▶ _INSTRUCTIONS TO FOLLOW_:
Please repeat exactly the lines below from the one containing "Task: Click the share" down to the one containing "The height and width of the screenshot is (481, 601).", both included, and nothing else.

▶ _DATA FOR PROCESSING_:

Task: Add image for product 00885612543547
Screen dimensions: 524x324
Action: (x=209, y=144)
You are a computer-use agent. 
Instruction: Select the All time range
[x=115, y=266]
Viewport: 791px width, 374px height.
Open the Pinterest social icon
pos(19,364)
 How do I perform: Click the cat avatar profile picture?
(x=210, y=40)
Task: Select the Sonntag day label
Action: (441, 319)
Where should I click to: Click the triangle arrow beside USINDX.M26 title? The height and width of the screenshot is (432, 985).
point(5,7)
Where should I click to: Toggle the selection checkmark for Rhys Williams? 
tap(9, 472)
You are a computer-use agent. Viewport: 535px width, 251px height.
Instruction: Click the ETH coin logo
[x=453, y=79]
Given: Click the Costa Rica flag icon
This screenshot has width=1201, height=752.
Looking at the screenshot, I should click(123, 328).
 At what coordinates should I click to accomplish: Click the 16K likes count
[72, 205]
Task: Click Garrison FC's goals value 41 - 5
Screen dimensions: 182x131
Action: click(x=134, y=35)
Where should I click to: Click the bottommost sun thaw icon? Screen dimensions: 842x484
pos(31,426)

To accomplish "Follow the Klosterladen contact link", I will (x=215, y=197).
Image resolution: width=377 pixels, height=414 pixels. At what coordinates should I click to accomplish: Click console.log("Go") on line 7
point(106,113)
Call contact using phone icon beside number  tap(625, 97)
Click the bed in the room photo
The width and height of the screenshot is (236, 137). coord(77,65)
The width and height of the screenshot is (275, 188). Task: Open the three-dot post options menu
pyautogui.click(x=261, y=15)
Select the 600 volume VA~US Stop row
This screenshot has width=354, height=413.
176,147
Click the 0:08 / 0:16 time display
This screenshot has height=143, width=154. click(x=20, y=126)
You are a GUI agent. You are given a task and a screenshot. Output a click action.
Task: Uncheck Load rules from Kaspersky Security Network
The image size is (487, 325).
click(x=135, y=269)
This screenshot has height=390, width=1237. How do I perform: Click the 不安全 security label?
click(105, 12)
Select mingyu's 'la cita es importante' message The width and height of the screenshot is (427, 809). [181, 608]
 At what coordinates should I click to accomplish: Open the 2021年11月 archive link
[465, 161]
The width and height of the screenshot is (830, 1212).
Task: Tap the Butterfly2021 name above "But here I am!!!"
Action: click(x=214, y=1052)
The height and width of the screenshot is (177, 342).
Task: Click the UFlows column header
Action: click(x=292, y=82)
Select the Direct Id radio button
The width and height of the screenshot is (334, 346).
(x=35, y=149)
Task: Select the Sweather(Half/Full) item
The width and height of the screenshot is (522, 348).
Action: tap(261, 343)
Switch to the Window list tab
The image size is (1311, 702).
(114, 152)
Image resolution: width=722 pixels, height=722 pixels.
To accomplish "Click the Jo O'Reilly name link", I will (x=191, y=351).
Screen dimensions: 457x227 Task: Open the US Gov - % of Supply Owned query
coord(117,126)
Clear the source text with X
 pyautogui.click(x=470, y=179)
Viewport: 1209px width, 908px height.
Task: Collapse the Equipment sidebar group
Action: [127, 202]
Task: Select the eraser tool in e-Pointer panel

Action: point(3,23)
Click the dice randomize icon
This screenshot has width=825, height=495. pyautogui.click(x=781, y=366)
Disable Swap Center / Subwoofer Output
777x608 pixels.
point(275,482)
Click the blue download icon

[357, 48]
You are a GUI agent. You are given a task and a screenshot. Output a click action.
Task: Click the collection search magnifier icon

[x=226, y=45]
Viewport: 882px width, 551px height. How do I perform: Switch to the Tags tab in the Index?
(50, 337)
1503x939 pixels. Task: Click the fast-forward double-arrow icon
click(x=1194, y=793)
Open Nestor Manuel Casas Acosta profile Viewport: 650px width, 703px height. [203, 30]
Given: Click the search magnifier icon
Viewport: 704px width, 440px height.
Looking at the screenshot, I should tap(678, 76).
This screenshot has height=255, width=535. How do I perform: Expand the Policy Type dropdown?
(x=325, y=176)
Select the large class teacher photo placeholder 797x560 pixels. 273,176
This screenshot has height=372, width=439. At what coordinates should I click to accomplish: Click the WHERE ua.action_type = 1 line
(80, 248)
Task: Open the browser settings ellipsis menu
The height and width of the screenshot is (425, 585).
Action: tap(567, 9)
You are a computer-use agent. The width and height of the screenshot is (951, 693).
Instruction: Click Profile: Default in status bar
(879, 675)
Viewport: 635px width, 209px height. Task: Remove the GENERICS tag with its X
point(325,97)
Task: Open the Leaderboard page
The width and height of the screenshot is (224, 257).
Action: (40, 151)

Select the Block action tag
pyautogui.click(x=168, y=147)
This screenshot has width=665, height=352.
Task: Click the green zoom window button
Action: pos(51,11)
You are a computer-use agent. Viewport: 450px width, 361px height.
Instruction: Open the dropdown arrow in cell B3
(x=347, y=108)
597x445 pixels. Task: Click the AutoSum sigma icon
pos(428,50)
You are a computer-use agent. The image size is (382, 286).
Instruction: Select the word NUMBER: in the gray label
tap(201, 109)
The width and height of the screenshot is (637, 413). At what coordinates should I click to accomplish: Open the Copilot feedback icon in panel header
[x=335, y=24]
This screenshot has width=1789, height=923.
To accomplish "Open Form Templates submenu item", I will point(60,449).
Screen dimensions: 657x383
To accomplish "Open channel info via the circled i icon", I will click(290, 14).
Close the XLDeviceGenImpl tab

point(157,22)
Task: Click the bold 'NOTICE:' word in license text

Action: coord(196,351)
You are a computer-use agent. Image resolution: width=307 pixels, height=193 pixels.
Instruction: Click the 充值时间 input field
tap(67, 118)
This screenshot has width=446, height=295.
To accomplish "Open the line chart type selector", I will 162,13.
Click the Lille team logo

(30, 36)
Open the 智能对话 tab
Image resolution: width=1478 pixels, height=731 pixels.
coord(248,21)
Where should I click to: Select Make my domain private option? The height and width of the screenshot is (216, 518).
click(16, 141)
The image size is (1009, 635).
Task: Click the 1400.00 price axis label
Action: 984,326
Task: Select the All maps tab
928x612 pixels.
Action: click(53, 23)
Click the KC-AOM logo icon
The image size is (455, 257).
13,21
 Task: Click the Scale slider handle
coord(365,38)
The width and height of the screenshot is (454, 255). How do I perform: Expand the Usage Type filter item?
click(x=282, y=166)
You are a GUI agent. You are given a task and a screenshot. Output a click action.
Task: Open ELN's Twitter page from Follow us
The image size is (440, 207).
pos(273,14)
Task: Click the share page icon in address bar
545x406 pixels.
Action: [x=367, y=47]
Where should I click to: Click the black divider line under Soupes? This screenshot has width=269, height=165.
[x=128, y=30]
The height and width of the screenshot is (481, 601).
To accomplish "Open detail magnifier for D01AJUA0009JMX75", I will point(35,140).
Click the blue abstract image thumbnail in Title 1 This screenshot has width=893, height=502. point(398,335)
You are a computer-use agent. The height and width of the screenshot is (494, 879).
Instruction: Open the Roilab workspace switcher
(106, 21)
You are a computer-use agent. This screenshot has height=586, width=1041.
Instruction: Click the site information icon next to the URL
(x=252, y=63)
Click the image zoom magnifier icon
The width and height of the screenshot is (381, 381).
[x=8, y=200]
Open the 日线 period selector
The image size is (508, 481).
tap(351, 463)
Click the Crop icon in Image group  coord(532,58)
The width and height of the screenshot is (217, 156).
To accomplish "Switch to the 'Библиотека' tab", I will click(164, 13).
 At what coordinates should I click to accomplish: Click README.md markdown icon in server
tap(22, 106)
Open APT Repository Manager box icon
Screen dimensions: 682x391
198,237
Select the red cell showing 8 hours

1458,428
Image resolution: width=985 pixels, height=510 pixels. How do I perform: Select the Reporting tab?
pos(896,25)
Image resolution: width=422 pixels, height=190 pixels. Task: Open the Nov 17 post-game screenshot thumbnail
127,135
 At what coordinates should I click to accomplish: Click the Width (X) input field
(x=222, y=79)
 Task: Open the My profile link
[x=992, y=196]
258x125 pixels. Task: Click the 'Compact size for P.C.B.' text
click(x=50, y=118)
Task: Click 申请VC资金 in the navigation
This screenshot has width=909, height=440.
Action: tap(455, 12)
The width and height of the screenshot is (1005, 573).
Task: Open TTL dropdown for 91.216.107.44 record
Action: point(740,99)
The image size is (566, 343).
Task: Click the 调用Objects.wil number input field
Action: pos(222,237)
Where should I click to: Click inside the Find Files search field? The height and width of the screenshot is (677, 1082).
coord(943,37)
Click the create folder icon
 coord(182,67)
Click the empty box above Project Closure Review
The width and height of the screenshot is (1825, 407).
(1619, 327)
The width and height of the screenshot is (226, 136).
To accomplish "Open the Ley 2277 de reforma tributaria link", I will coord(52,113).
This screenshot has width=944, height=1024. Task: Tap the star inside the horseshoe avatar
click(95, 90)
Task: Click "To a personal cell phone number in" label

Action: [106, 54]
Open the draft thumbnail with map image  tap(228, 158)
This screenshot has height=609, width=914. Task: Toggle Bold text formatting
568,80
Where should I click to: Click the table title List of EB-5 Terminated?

▶ _TASK ANSWER_:
Task: Click the share page icon in address bar
545x406 pixels.
Action: [x=367, y=47]
Where should I click to: Click the black divider line under Soupes? This screenshot has width=269, height=165.
[x=128, y=30]
The height and width of the screenshot is (481, 601).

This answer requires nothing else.